:: TASK DIRECTIONS ::
Only the lines from the one holding "Given: Click the" through the end of the records below are to be reproduced exactly, and pictures are to be omitted.

:: DATA FOR REVIEW ::
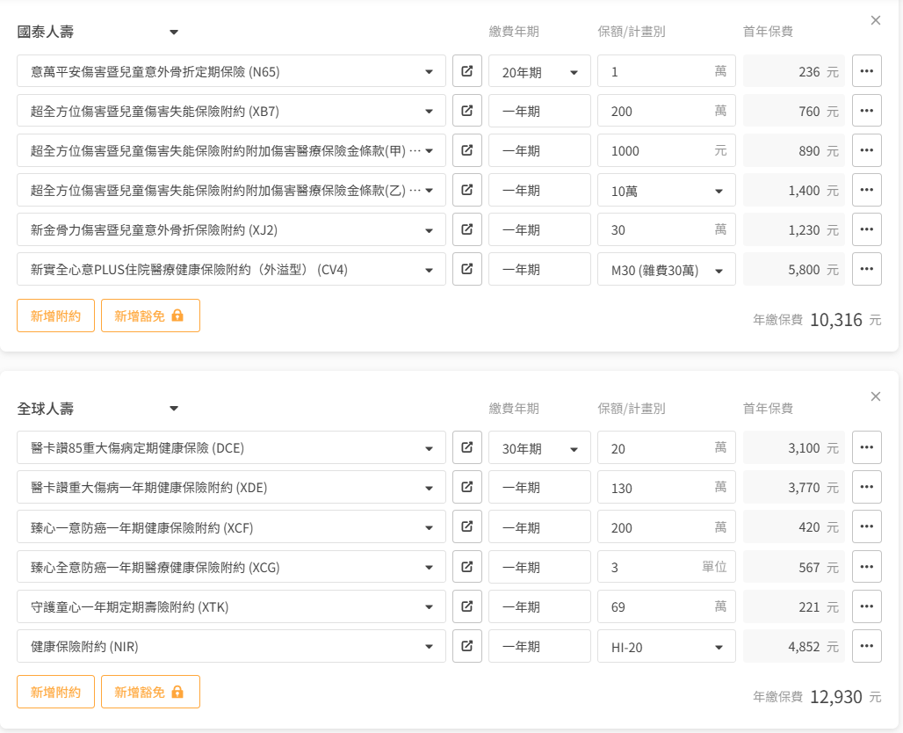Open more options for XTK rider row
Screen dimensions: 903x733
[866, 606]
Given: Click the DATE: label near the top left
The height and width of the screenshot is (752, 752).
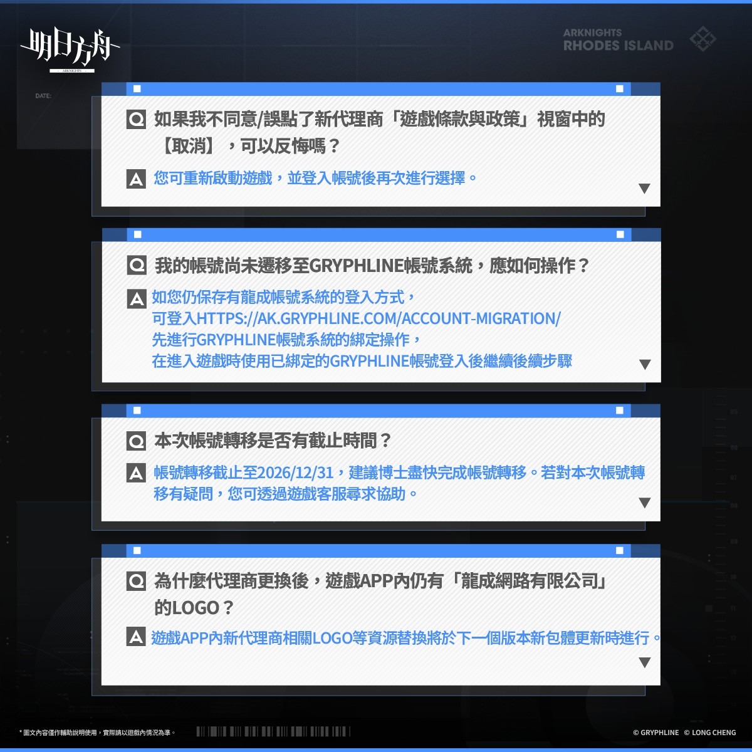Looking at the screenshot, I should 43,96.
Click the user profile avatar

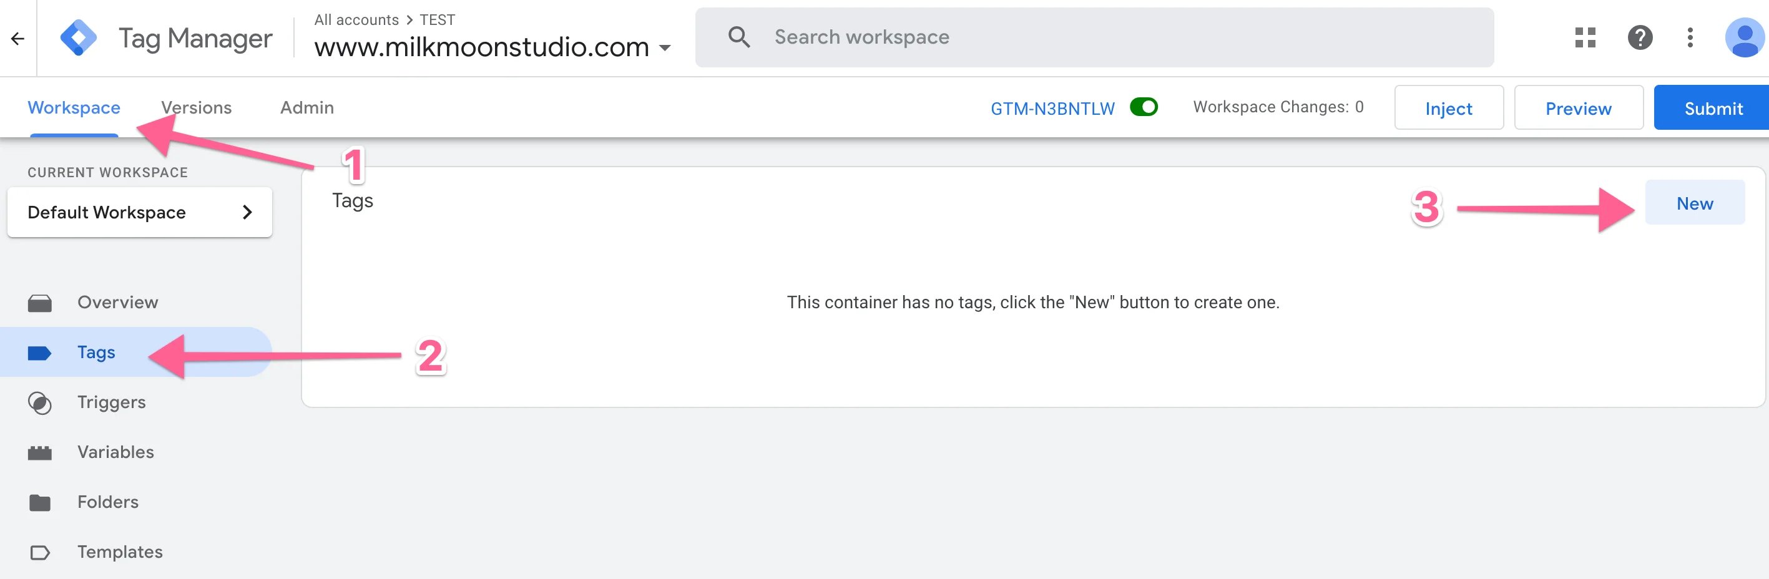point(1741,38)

:: ANSWER BOX ::
Given: Click the DATE: label near the top left
The height and width of the screenshot is (752, 752).
Looking at the screenshot, I should 43,96.
Click the user profile avatar

point(1741,38)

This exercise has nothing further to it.